Prompt: Return every line of the data below exactly, but do not include the images.

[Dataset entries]
------------------------

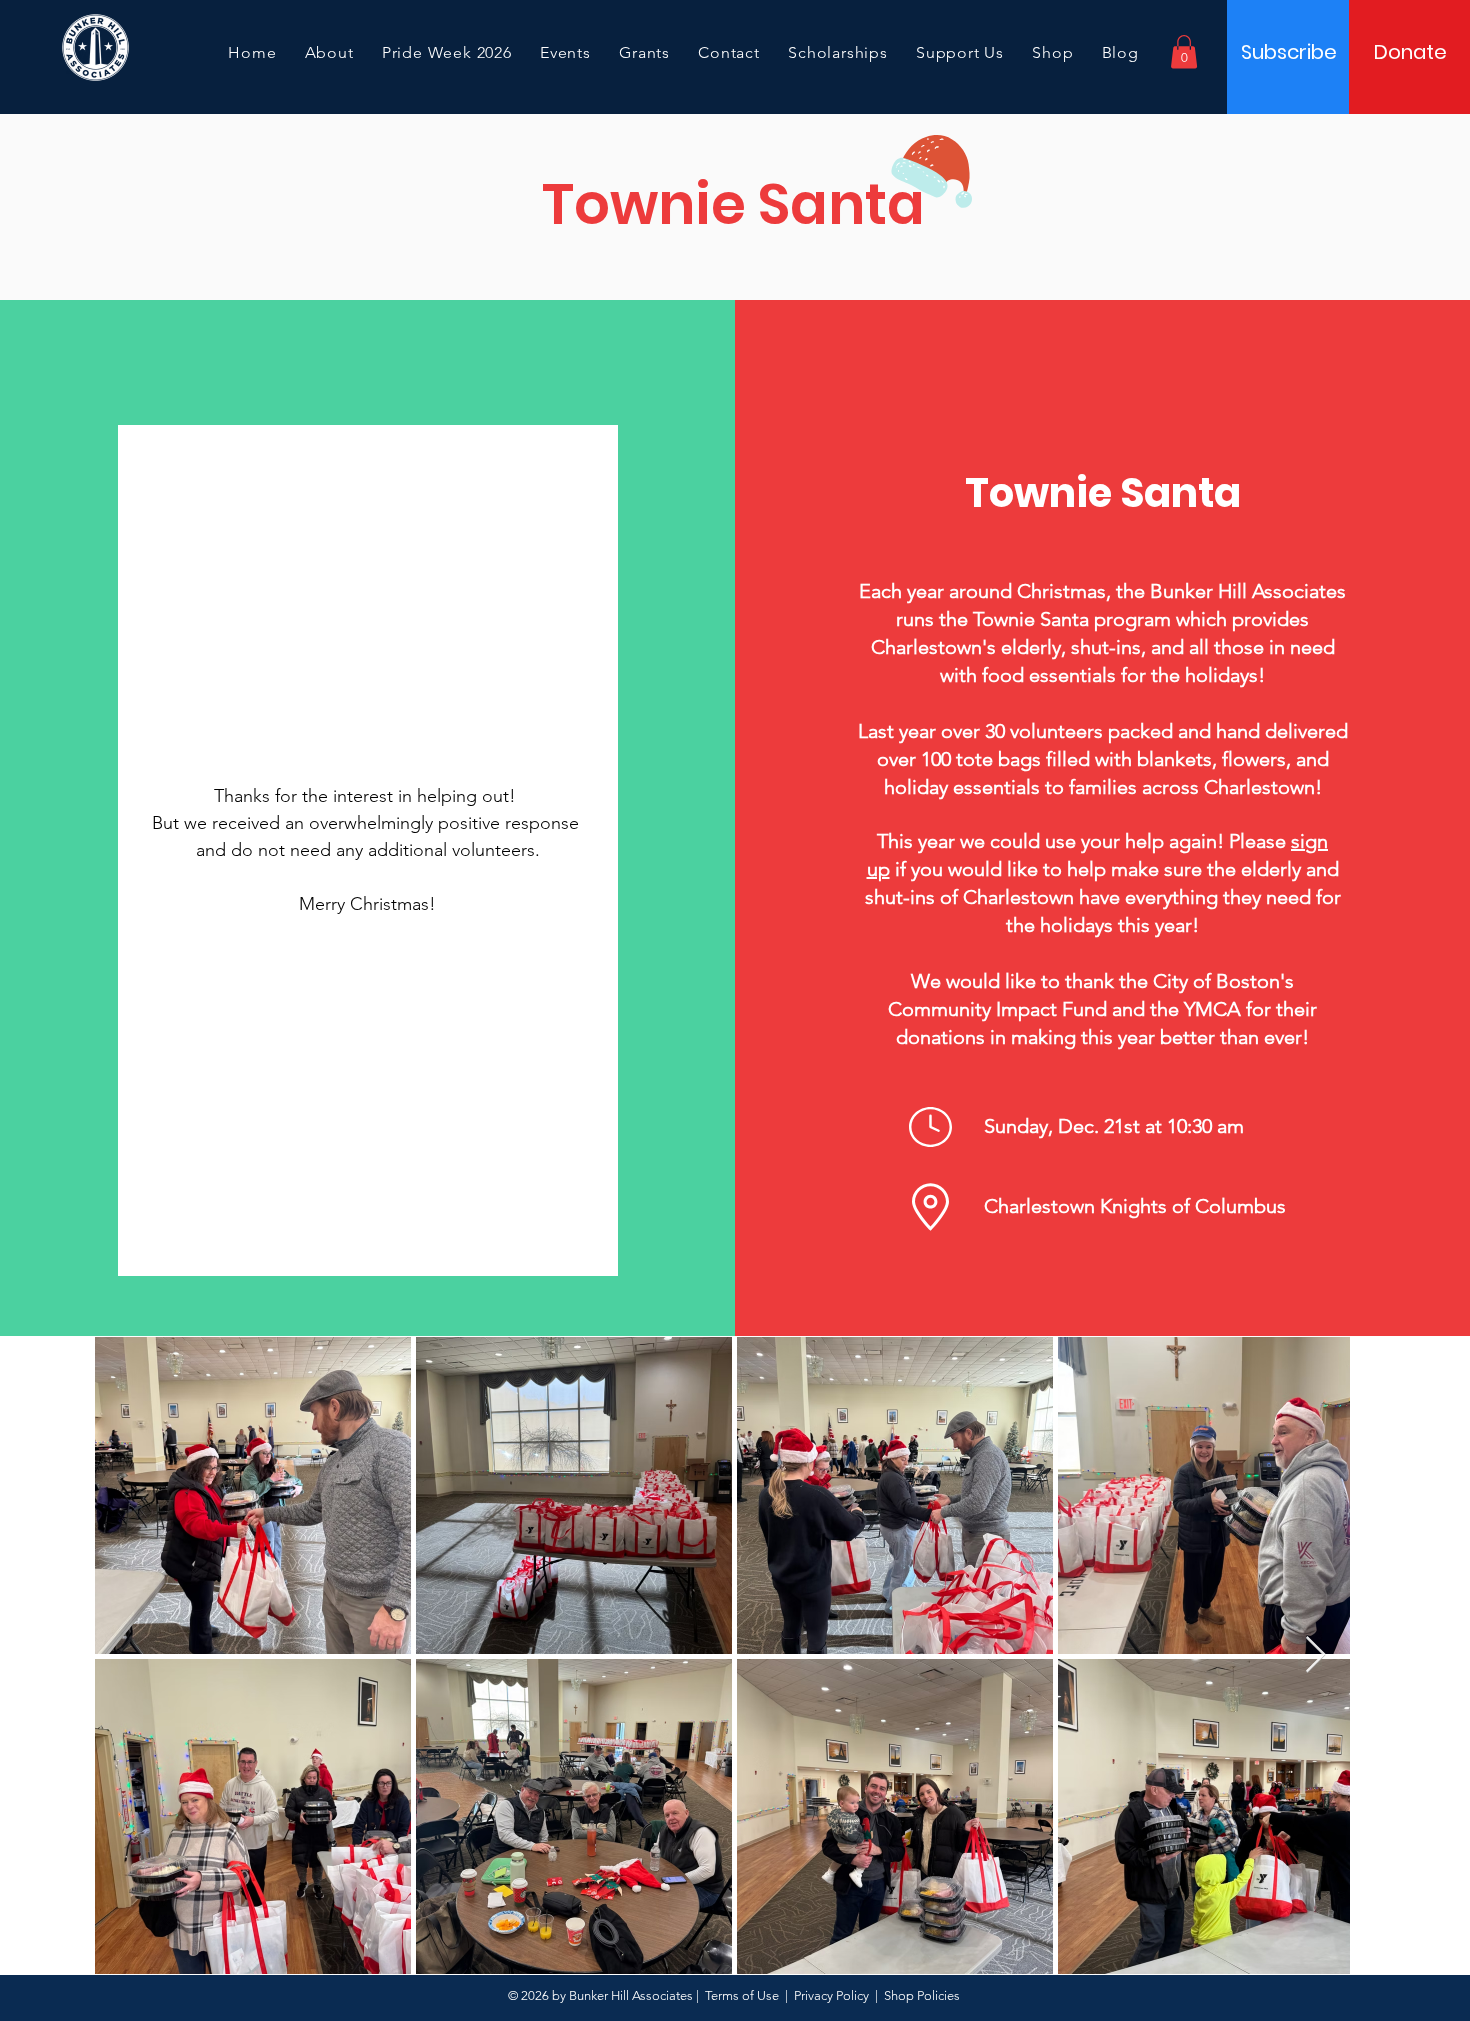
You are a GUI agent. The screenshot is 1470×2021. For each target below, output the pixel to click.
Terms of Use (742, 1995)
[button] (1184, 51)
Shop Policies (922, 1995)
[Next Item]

------------------------

Result of this exercise:
You are a GUI agent. The screenshot is 1470×2021. For each target below, output the pixel to click.
Terms of Use (742, 1995)
[button] (1184, 51)
Shop Policies (922, 1995)
[Next Item]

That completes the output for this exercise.